Conformément à l’article 455 du code de procédure civile, il sera intégralement renvoyé aux écritures précédemment visées pour un exposé plus ample des prétentions et moyens des parties.
L'ordonnance de clôture a été rendue le 13 juin 2024, fixant la date des plaidoiries au 12 décembre 2024. A l'issue des débats, la décision a été mise en délibéré au 14 février 2025, prorogé au 28 février 2025.

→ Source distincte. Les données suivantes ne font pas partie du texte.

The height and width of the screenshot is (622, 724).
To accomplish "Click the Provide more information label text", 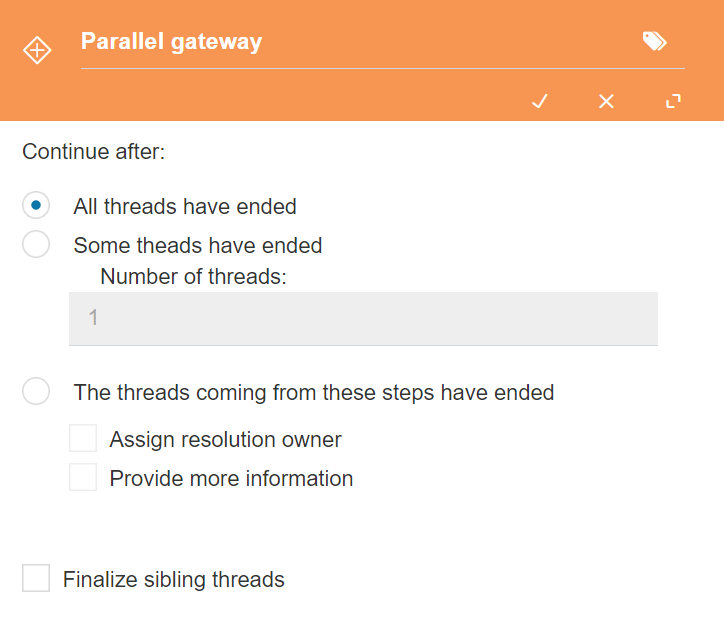I will tap(231, 478).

[DÉBATS NON PUBLICS – Motivation de la décision occultée]
PAR CES MOTIFS
Monsieur Christophe CHAMOUX, vice-président délégué aux affaires familiales du tribunal judiciaire de Pontoise, assisté de Madame Maëva LETARD-DELLEVI, greffière, statuant par mise à disposition au greffe, par jugement contradictoire et en premier ressort :
RAPPELLE la compétence des juridictions françaises et l’application de la loi portugaise au divorce ;
DIT que le juge français est compétent et la loi française applicable au régime matrimonial des époux ;
PRONONCE LE DIVORCE POUR SÉPARATION DE PLUS D'UN AN
de Madame [W] [M] [A] [V] [E]
née le [Date naissance 2] 1971 à [Localité 11] CADAVAL(Portugal)

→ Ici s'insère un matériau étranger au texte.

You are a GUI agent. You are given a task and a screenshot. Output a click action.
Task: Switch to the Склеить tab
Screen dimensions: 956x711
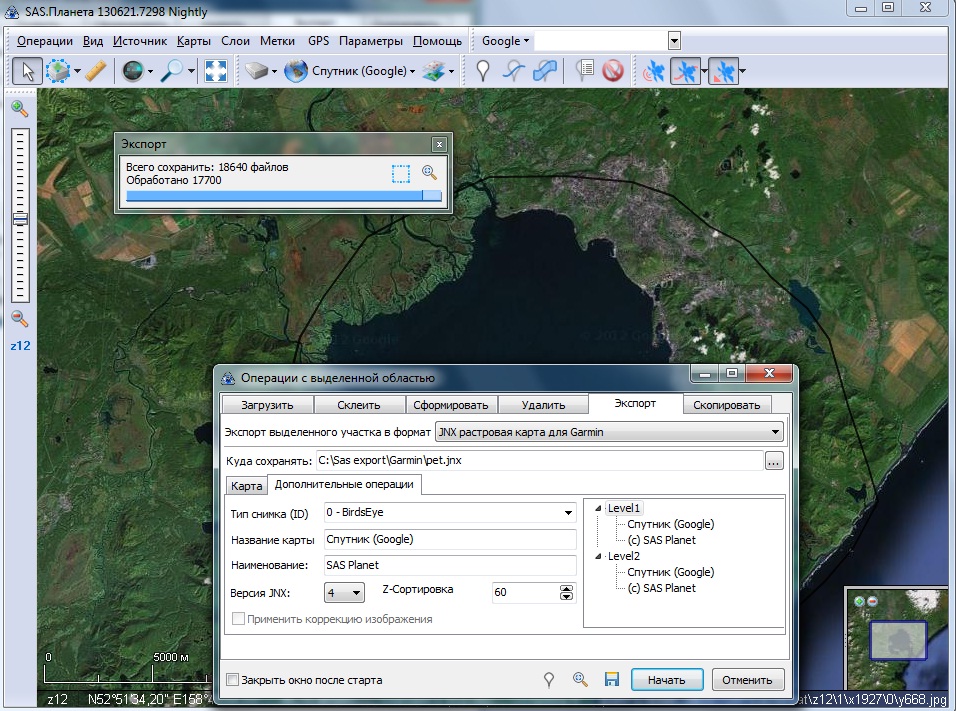click(359, 405)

et de Monsieur [P] [U] [B] [E]
né le [Date naissance 1] 1969 à [Localité 12] (Portugal)
mariés le [Date mariage 3] 1989 à [Localité 10] (Portugal) ;
DIT que le présent jugement fera l’objet des mesures de publicité prévues par l'article 1082 du code de procédure civile ;
RAPPELLE que chaque époux perdra l'usage du nom de son conjoint à compter du présent jugement ;
DEBOUTE Monsieur [P] [U] [B] [E] de sa demande tendant à voir condamner son épouse à lui verser une somme de 8.000 euros ;
DIT n'y avoir lieu à statuer sur la liquidation du régime matrimonial des époux ;
RAPPELLE que le divorce emporte liquidation et partage des intérêts patrimoniaux sans qu'il soit besoin de l'ordonner ;
INVITE les parties à procéder à l'amiable aux opérations de compte, liquidation et partage de leurs intérêts patrimoniaux devant tout notaire de leur choix, et en cas de litige, à saisir le juge aux affaires familiales pour qu'il soit statué sur le partage judiciaire et ce, conformément aux dispositions des articles 1359 et suivants du code de procédure civile ;
DIT que le divorce prendra effet dans les rapports patrimoniaux des époux entre eux à la date de la demande en divorce, soit le 2 juillet 2021 ;
CONSTATE la révocation de plein droit, du fait du prononcé du divorce, des donations et avantages matrimoniaux prenant effet à la dissolution du régime matrimonial ou au décès d'un époux et des dispositions à cause de mort, consentis entre époux par contrat de mariage ou pendant l'union ;
DIT que chaque partie conservera la charge de ses propres dépens ;
REJETTE la demande au titre de l'article 700 du code de procédure civile formulée par Monsieur [P] [U] [B] [E] ;
DIT n'y avoir lieu à exécution pour le surplus ;
REJETTE le surplus des demandes ;
RAPPELLE qu'il appartient à la partie la plus diligente faire signifier par huissier de justice la présente décision,faute de quoi elle ne sera pas susceptible d'exécution forcée ;
Fait et mis à disposition à [Localité 13], le 28 février 2025, la minute étant signée par Monsieur Christophe CHAMOUX, vice-président délégué aux affaires familiales et Madame Maëva LETARD-DELLEVI, greffière.